─── Data supplied
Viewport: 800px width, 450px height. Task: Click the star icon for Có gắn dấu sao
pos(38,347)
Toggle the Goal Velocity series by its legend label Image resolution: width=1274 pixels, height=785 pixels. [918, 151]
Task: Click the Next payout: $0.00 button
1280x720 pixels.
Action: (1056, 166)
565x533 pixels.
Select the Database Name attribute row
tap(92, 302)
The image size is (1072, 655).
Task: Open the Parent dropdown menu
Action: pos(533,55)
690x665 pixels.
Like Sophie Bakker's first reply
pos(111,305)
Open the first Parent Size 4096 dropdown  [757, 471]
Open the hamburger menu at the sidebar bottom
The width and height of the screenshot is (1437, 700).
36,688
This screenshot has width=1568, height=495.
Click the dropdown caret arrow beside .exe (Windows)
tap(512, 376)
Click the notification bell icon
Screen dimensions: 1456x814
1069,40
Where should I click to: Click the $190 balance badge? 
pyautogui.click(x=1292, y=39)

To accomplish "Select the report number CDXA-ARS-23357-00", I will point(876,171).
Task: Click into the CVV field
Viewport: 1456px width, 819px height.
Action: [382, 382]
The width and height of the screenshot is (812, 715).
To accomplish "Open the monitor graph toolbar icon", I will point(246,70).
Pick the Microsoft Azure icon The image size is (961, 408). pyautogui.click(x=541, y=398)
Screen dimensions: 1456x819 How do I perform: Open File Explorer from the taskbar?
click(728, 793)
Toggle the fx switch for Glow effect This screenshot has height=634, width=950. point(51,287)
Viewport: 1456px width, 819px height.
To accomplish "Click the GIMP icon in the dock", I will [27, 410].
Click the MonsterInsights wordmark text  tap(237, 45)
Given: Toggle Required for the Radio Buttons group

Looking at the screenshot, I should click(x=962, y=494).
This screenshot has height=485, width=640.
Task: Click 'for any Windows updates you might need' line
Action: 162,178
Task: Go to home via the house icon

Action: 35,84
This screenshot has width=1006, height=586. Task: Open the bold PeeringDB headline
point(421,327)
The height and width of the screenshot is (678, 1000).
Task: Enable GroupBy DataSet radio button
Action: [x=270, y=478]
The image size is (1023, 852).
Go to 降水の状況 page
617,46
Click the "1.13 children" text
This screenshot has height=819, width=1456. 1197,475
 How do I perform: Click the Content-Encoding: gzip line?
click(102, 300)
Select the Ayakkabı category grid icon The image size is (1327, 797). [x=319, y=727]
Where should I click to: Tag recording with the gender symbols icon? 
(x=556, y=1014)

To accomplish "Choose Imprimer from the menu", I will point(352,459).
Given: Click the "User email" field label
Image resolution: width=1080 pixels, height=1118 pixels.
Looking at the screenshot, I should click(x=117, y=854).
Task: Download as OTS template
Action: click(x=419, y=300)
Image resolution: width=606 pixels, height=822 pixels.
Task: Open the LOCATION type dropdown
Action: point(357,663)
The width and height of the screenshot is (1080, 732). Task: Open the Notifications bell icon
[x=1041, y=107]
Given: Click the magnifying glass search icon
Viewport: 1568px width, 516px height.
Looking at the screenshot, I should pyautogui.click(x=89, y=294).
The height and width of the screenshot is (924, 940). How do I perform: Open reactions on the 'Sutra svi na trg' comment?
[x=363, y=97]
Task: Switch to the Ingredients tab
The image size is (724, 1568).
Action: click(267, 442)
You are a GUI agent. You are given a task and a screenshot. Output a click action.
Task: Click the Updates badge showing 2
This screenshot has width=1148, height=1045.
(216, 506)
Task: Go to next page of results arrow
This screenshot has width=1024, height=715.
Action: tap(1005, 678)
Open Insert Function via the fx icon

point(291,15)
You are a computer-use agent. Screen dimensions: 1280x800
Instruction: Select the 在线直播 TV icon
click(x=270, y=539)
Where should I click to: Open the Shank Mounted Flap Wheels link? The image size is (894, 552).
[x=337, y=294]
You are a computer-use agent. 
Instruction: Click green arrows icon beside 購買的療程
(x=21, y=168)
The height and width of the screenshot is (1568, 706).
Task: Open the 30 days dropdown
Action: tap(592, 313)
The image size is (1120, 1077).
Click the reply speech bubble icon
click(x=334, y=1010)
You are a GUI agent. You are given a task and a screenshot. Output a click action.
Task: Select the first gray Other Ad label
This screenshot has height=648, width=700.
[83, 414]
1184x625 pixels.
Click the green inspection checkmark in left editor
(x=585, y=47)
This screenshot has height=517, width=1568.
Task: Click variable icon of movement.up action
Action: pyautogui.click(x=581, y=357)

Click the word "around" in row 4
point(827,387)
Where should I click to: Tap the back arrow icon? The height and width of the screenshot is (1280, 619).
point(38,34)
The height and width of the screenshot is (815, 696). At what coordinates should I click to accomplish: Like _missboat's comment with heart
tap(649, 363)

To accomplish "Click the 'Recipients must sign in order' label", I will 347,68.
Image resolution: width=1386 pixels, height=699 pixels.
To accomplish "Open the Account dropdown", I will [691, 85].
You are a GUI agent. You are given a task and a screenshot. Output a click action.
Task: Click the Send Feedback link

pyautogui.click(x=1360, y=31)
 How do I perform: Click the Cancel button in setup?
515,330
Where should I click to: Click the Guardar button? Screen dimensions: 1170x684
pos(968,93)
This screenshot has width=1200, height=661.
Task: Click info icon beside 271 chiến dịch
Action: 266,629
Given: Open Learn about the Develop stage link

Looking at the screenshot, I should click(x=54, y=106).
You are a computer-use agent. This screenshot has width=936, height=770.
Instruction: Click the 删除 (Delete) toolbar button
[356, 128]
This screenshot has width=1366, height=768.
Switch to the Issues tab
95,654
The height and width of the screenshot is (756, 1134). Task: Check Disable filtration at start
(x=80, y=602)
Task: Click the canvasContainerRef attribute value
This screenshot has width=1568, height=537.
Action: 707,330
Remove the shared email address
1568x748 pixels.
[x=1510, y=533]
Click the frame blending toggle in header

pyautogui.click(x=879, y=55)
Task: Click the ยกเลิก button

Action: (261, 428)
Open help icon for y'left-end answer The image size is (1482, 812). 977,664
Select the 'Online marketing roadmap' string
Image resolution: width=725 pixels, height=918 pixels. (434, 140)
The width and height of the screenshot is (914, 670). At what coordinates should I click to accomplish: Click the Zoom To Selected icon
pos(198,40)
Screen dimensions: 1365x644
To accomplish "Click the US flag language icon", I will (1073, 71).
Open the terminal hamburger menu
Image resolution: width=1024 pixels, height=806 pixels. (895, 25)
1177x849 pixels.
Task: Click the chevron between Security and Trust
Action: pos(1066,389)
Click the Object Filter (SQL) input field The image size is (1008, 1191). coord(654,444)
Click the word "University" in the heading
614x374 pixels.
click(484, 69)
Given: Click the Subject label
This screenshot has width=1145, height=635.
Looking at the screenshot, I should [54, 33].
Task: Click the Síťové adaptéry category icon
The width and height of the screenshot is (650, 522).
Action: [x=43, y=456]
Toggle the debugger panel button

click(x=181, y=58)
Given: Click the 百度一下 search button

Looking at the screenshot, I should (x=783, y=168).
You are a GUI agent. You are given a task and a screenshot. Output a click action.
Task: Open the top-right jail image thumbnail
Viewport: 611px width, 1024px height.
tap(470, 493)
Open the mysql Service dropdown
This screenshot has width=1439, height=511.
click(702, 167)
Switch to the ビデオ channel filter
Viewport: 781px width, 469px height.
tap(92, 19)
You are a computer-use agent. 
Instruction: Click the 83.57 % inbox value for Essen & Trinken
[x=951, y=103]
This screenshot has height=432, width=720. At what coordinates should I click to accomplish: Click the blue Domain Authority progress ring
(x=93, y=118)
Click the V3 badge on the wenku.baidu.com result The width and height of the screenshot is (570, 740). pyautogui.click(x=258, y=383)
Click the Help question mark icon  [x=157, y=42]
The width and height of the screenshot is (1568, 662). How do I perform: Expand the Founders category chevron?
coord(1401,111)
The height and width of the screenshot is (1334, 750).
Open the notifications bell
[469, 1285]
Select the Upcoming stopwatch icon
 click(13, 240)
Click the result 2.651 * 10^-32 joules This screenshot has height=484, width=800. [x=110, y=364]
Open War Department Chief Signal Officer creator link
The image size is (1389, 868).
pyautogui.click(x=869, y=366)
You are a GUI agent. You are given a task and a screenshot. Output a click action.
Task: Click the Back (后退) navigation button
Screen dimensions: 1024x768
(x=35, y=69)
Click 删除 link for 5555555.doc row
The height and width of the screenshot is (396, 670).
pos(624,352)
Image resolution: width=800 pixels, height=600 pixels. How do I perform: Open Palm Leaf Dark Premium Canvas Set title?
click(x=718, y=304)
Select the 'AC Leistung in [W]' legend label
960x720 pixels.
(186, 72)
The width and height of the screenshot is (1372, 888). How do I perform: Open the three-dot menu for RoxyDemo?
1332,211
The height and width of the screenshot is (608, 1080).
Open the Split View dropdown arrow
──────
**Aim:** Return the rows from the line with "Select the Ayakkabı" to the line with "[x=337, y=294]", copied verbatim, both of those lines included.

**Completed task:**
Select the Ayakkabı category grid icon The image size is (1327, 797). [x=319, y=727]
Where should I click to: Tag recording with the gender symbols icon? 
(x=556, y=1014)

To accomplish "Choose Imprimer from the menu", I will point(352,459).
Given: Click the "User email" field label
Image resolution: width=1080 pixels, height=1118 pixels.
Looking at the screenshot, I should click(x=117, y=854).
Task: Download as OTS template
Action: click(x=419, y=300)
Image resolution: width=606 pixels, height=822 pixels.
Task: Open the LOCATION type dropdown
Action: point(357,663)
The width and height of the screenshot is (1080, 732). Task: Open the Notifications bell icon
[x=1041, y=107]
Given: Click the magnifying glass search icon
Viewport: 1568px width, 516px height.
Looking at the screenshot, I should pyautogui.click(x=89, y=294).
The height and width of the screenshot is (924, 940). How do I perform: Open reactions on the 'Sutra svi na trg' comment?
[x=363, y=97]
Task: Switch to the Ingredients tab
The image size is (724, 1568).
Action: click(267, 442)
You are a GUI agent. You are given a task and a screenshot. Output a click action.
Task: Click the Updates badge showing 2
This screenshot has width=1148, height=1045.
(216, 506)
Task: Go to next page of results arrow
This screenshot has width=1024, height=715.
Action: tap(1005, 678)
Open Insert Function via the fx icon

point(291,15)
You are a computer-use agent. Screen dimensions: 1280x800
Instruction: Select the 在线直播 TV icon
click(x=270, y=539)
Where should I click to: Open the Shank Mounted Flap Wheels link? The image size is (894, 552).
[x=337, y=294]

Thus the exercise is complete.